Leadership Styles – Free Rein Leadership
The free rein leadership style is one that favours autonomy and abhors control. This model caters for minimal control by the leader or manager and maximum flexibility for the team members. As such, the team leader often takes a back seat role and functions to coordinate and direct the actions of the team rather than dictate it. It is wise to remember that free rein leadership is at the extreme of freedom, away from the extreme of control, and that most teams operate within the continuum between.
The free rein leadership style may be likened to the role played by a mentor or a coach. Rather than being the one determining the course of action to be taken by a team, the free rein leader or manager offers advice and guides the team through the process, just as how a mentor leads his student in the right direction and how the coach gives his team directions.
The free rein leader is neither actively involved in information gathering and decision making. He acts as a coordinator both in a brainstorming session to gather and consolidate information, and in the final decision making session. This is known as the ‘Gaining Consensus’ method of making decisions, according to Michael Watkins in his book, the First 90 Days.

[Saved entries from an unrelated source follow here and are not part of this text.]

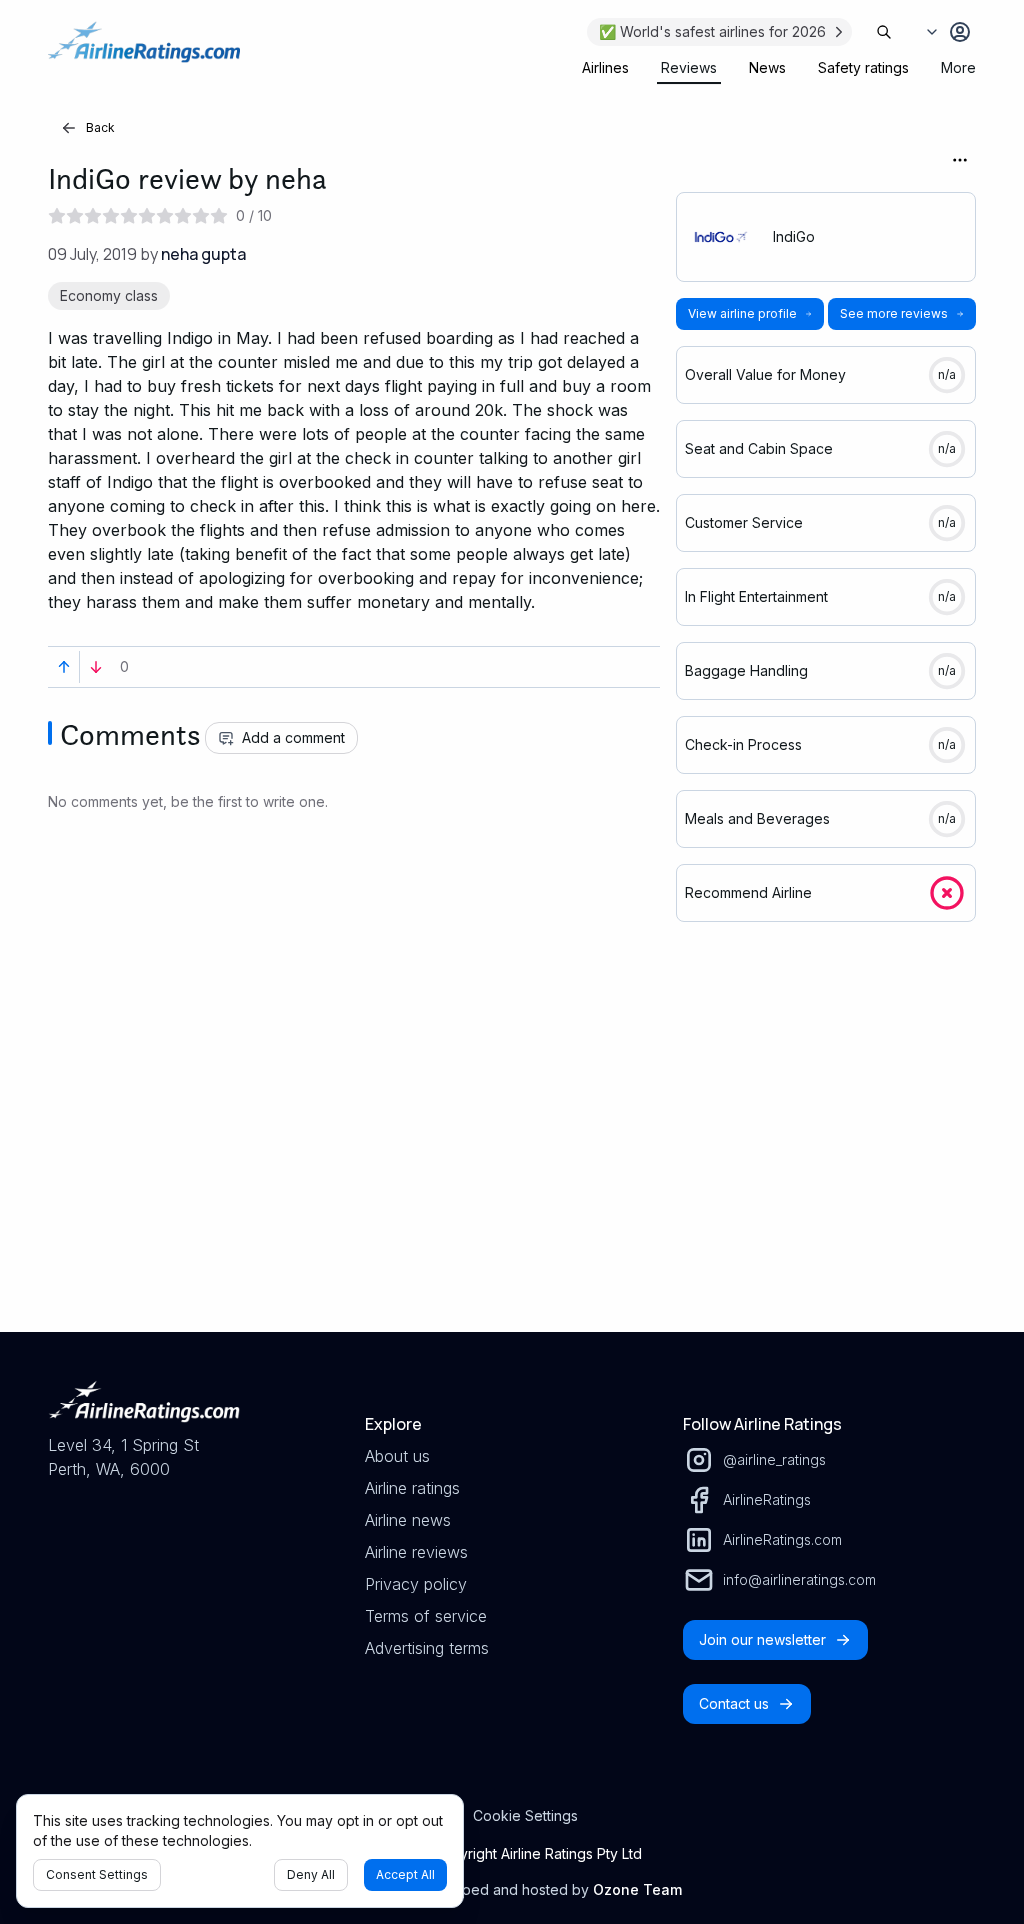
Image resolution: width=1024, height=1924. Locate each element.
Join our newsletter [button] (762, 1639)
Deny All (311, 1874)
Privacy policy (416, 1584)
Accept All (405, 1874)
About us (397, 1456)
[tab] (605, 68)
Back (100, 127)
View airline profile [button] (742, 313)
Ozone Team (637, 1889)
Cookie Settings (525, 1815)
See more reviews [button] (894, 313)
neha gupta (203, 254)
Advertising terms (427, 1648)
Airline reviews (416, 1552)
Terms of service (426, 1616)
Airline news (408, 1520)
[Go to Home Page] (144, 52)
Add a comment (293, 737)
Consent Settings (97, 1874)
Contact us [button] (734, 1703)
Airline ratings (412, 1488)
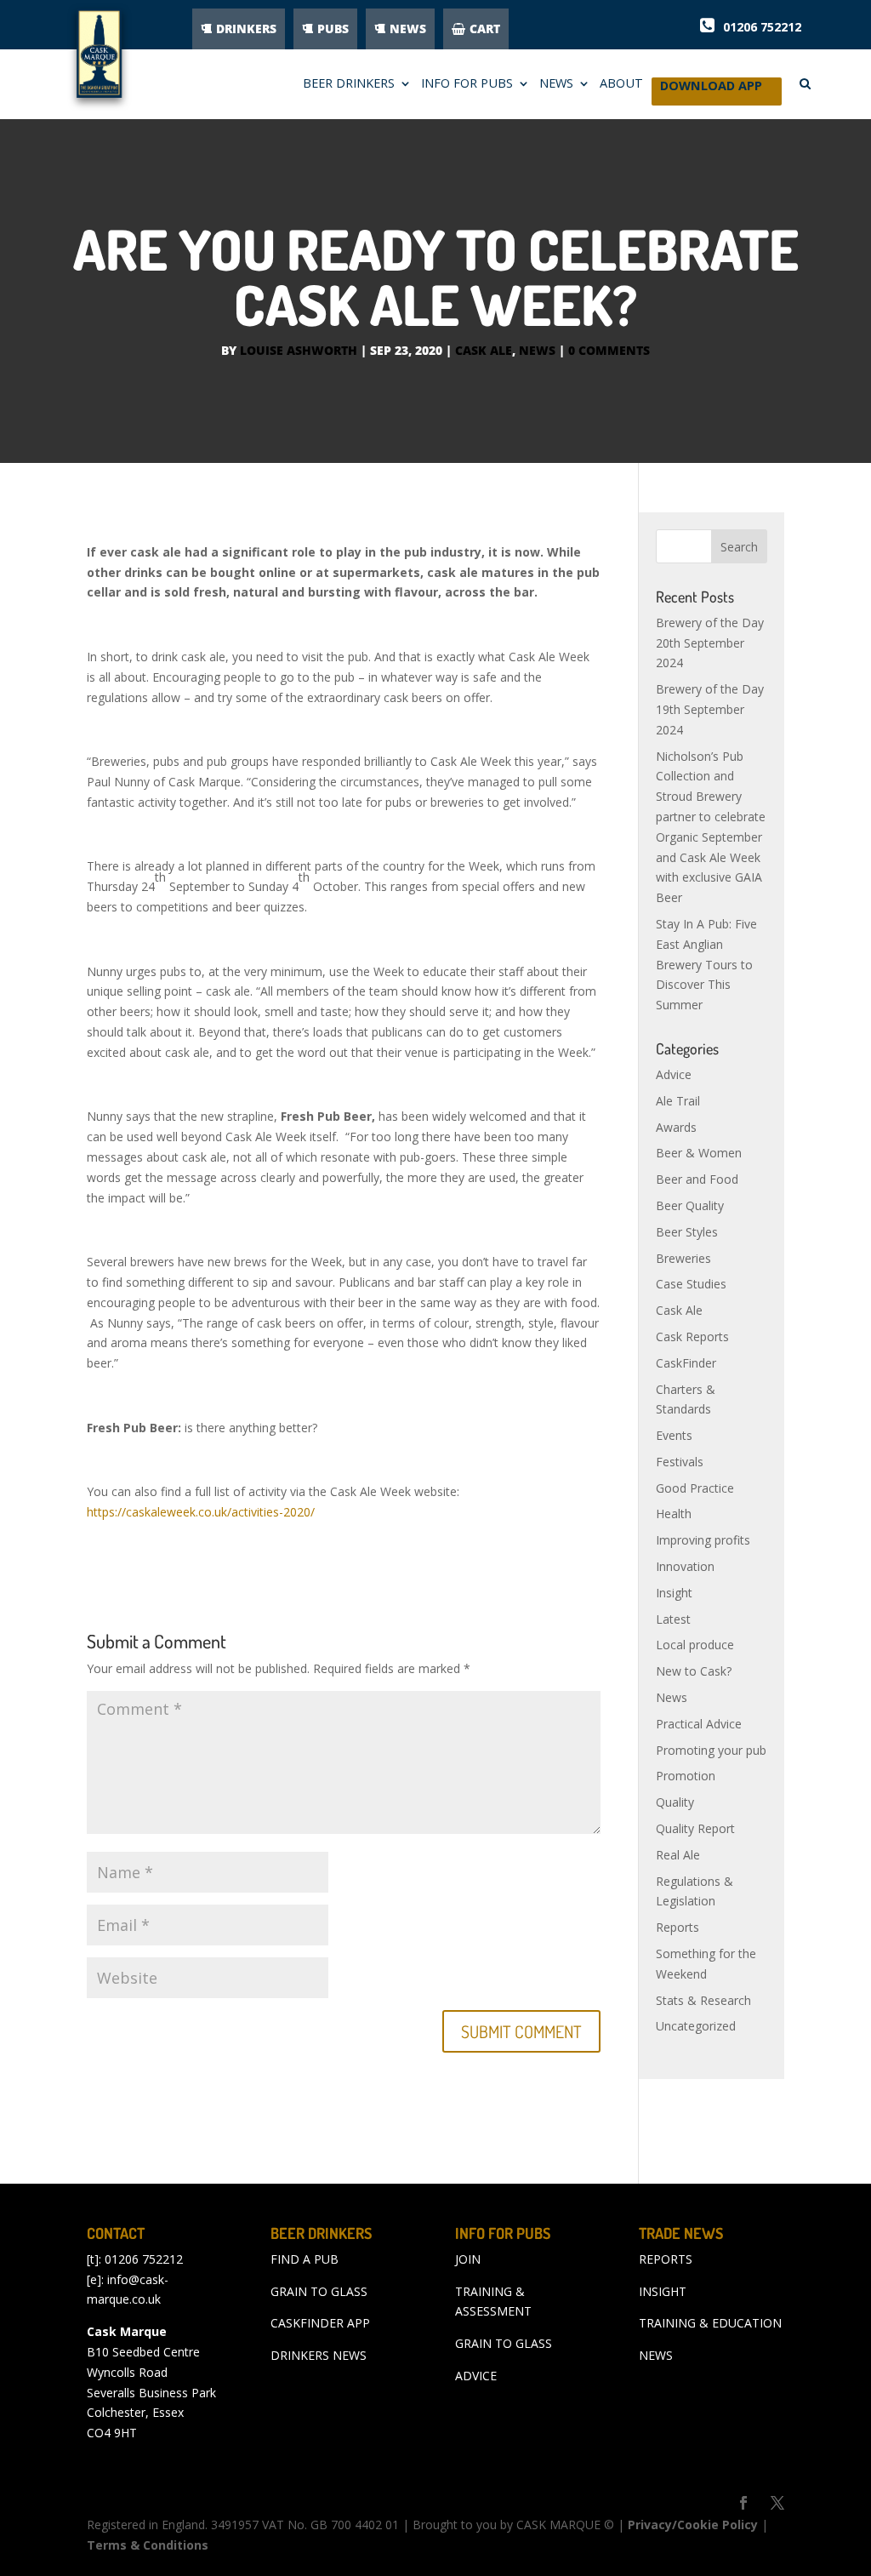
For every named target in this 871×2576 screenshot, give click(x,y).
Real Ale (678, 1855)
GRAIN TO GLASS (318, 2291)
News (537, 350)
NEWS (408, 28)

This is unlike the consult-and-decide method in the participative leadership model, nor the dictatorial style in the autocratic leadership model.
Evidently, such a leadership style would be disastrous if administered on a highly inexperienced or immature team. The team may well end up bickering and criticising unconstructively, and no decision would be made eventually. Should individuals in the team be having their individual agenda, they would mount delay tactics, holding back the decision making. Rather, a strong team of professionals who are highly matured should be ideal. This way, each member puts the intent of the team above themselves and their individual agenda, hence contributing to the team’s decision.
Free rein leadership can often be found in teams of professionals, such a team of doctors or engineers, as they form to achieve a goal or solve a problem. It is also often neither transformational nor transactional as the motivation of the team is assumed.